A standard 27w CFL throws a little higher at 69 lumens per watt.

You would need four of your bulbs to match the amount of lumens emitted from a single 99 cent 27w CFL. Which seems strange to me since LED are usually much more efficient like you mentioned. So, I'd say no to that particular bulb.
 

PetFlora

Well-Known Member
Plants don't give a damn about lumens

What they care about is how many umols/m^/sec

You don't want globes unless they are for side lighting

CREE makes a nice LED Spot Light, which allows all the light to reach the plants
 

FranJan

Well-Known Member
Has anyone even attempted to even do a test grow with these? They have a huge range with massive lumens that blows CFL's away at a fraction of the watt usage. Here's a picture of one bulb I've been putting through the house. It is a low lumen but they've even got 2000 lumen LED's that use ridiculously low wattages and perfect kelvins.

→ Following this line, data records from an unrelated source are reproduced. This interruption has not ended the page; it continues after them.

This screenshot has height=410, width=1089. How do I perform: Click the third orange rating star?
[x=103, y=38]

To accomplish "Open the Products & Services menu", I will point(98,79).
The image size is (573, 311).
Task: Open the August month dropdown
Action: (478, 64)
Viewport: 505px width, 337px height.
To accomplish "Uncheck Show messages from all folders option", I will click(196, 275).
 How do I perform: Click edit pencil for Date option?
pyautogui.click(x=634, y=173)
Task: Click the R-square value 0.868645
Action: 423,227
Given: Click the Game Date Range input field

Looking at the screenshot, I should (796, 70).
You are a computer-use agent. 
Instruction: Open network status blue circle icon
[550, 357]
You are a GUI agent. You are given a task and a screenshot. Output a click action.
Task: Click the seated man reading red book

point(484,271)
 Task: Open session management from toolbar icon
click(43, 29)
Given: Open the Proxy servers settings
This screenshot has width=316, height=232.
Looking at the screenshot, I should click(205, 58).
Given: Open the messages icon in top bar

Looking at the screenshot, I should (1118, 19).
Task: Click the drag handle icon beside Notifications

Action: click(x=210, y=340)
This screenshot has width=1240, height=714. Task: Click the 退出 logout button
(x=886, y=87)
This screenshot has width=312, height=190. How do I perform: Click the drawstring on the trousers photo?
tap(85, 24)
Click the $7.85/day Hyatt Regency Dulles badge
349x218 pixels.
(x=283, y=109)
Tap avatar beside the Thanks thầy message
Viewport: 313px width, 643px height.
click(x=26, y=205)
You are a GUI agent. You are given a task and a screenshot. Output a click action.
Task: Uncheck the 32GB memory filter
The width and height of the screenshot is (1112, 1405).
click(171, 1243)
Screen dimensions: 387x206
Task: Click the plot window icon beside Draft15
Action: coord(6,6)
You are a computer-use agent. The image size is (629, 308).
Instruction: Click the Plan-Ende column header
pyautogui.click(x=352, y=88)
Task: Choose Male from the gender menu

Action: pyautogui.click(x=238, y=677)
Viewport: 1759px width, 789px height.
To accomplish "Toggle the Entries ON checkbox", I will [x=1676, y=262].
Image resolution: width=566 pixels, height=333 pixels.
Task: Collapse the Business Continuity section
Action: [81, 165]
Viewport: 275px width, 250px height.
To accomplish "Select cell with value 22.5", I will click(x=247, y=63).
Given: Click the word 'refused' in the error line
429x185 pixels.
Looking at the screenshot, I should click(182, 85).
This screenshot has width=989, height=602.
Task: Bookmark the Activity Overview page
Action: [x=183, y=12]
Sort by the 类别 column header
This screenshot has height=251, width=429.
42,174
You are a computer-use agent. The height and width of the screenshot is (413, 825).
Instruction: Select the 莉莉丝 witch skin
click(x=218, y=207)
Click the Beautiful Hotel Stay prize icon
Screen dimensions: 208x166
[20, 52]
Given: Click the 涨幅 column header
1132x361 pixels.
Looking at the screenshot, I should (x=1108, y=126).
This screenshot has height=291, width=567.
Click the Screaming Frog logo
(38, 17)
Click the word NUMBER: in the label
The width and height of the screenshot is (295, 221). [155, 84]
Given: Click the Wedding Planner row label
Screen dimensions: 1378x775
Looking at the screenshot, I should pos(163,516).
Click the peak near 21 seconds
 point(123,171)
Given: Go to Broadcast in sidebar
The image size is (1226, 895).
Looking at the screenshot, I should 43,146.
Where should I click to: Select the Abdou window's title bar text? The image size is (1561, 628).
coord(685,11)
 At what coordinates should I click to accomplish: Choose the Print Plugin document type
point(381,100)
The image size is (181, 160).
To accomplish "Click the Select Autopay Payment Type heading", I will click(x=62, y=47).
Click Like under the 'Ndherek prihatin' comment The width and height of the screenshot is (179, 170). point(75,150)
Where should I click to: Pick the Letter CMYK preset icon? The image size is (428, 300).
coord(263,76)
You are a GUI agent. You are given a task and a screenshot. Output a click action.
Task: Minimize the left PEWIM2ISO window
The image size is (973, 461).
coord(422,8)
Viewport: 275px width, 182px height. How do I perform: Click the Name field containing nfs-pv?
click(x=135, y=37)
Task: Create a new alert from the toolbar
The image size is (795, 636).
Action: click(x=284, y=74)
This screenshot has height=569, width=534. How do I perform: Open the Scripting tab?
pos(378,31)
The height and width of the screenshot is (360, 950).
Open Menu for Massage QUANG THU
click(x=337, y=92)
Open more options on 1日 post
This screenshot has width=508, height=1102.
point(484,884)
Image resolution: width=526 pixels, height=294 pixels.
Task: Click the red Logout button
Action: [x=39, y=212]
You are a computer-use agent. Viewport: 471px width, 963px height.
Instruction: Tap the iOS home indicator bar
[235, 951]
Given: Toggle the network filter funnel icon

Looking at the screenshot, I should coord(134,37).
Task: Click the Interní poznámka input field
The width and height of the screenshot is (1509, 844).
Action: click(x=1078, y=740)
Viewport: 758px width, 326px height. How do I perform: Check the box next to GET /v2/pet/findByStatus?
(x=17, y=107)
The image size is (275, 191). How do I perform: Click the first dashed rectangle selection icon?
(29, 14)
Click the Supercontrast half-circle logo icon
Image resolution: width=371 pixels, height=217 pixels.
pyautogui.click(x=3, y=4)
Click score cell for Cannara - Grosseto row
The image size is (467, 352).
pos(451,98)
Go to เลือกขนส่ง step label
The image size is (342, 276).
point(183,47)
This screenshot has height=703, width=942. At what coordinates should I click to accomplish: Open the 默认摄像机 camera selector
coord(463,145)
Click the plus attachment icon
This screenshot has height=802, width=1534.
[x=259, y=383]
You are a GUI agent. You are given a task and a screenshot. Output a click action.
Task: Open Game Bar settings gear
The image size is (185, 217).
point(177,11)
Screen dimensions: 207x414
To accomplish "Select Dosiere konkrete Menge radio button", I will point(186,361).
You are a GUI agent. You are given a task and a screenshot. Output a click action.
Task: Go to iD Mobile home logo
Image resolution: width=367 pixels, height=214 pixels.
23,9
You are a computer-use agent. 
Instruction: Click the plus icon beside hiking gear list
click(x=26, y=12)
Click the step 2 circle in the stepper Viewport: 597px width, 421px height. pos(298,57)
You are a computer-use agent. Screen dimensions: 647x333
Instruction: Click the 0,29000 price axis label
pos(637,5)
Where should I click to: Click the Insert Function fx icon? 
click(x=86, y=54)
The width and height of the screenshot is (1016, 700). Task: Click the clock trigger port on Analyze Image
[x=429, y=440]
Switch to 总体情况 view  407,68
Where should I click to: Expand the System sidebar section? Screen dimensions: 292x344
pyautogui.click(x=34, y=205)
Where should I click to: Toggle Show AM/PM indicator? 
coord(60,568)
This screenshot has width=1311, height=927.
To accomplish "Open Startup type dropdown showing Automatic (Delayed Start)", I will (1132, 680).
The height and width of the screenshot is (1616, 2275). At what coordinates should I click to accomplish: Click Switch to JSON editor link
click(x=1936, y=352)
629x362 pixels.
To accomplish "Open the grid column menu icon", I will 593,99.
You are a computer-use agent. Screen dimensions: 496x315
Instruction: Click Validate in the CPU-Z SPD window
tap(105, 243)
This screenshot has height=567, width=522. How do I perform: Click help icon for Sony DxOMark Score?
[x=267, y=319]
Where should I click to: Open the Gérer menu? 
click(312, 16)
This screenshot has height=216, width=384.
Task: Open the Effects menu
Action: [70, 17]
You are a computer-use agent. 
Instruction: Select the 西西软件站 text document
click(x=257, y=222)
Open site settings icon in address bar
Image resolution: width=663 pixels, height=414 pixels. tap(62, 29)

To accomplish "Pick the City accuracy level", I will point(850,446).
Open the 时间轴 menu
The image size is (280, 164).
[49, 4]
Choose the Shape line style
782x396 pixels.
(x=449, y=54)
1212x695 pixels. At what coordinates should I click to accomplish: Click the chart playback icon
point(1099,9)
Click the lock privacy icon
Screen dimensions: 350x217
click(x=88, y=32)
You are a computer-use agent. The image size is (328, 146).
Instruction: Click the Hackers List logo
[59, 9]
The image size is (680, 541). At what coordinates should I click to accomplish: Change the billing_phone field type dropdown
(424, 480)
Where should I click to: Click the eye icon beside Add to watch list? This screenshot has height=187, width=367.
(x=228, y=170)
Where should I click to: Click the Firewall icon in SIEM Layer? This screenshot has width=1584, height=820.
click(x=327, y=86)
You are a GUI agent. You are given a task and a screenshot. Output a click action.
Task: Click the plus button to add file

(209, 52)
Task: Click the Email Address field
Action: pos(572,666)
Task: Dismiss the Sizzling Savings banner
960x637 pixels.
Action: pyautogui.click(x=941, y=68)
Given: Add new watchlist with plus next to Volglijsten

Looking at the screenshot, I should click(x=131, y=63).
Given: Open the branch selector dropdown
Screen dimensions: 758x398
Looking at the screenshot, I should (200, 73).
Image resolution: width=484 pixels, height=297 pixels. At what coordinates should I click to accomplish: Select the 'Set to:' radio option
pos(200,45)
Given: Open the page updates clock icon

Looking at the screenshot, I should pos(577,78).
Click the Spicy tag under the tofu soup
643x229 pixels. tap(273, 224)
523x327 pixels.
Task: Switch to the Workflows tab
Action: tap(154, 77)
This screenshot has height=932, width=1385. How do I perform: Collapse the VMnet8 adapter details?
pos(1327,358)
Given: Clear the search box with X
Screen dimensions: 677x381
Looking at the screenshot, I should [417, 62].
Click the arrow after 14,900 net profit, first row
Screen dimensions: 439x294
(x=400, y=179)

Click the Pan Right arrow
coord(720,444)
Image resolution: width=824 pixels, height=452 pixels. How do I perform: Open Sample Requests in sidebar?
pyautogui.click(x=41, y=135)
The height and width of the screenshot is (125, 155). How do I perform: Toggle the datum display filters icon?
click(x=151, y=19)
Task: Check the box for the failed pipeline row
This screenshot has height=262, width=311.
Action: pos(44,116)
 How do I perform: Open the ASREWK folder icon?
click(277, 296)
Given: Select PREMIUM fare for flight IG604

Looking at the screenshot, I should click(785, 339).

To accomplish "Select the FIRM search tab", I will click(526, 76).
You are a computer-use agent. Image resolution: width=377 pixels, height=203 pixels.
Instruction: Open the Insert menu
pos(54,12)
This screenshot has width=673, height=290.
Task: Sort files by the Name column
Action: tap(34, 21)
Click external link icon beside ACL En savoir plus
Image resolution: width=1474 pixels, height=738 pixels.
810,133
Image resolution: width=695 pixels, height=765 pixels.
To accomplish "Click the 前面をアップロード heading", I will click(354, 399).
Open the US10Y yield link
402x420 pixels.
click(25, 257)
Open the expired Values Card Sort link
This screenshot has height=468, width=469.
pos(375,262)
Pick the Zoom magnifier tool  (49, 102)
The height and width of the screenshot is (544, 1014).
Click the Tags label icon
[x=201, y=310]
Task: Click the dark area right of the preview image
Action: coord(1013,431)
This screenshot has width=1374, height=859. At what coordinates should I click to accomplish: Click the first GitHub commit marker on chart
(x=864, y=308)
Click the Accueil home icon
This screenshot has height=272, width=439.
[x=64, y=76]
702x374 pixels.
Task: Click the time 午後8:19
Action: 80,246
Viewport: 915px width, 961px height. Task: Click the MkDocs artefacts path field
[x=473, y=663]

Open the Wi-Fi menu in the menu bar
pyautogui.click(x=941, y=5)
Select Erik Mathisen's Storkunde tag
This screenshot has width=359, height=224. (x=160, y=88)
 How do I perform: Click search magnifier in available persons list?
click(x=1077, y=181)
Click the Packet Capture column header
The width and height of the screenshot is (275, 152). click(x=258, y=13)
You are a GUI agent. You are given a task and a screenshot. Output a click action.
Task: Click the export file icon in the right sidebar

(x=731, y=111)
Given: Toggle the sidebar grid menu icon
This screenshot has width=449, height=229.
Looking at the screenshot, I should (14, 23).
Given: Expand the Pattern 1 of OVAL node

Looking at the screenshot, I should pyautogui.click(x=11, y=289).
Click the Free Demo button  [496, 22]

Any thoughts on this anyone?!?
http://rollitup.org/t/cree-bulb-vs-23-watt-cfl-veg-out-can-cree-take-on-the-light-weight-champ.644350/
or even better
http://rollitup.org/t/flowering-with-cree-bulbs.656542/
 

SupraSPL

Well-Known Member
Screaming Trees, 65lm/W is poor efficiency in 3000K (or any K) relative to what is currently available. We are getting up to 140lm/W in 3000K. Part of the reason the houshold bulbs efficiency is so low is because of the plastic diffuser which I highly recommend you remove if you buy the light. Good luck!
 

Abiqua

Well-Known Member
To get super specific @frizzlegooch , lumens is an indicator of the ability of the lamp to be seen by the human eye. It is a measurement based on 555nm, which I guess ultimately everyone can see 1st above all other spetrums. Lumens also happens to fall mostly in the PAR range by coicidence, other than that, it is rather useless.

Lumens cannot be compared from lamp to lamp. An umol rating is usually the bare minimum to compare fixtures of either the same shade [2700k, 660nm i.e.] or even different color temperatures. Surprise, most companies don't put out umol's rating these days otherwise they wouldn't sell shit.

The Cree's a good, 9.5w versions have been seen @ 3x what a 26w cfl was putting out @ 12 inches [Tags420:peace:]. A reading taken from the side, was almost 4x [aka 430+ umols] @ 8"?.

I use Phillips 10w 3000k.
 

frizzlegooch

Well-Known Member
ok but colour temperatures are relevant for healthy growth , but that still doesnt show the amount of light emitted by A bulb correct?
So why would lumens be useless as a measurement ?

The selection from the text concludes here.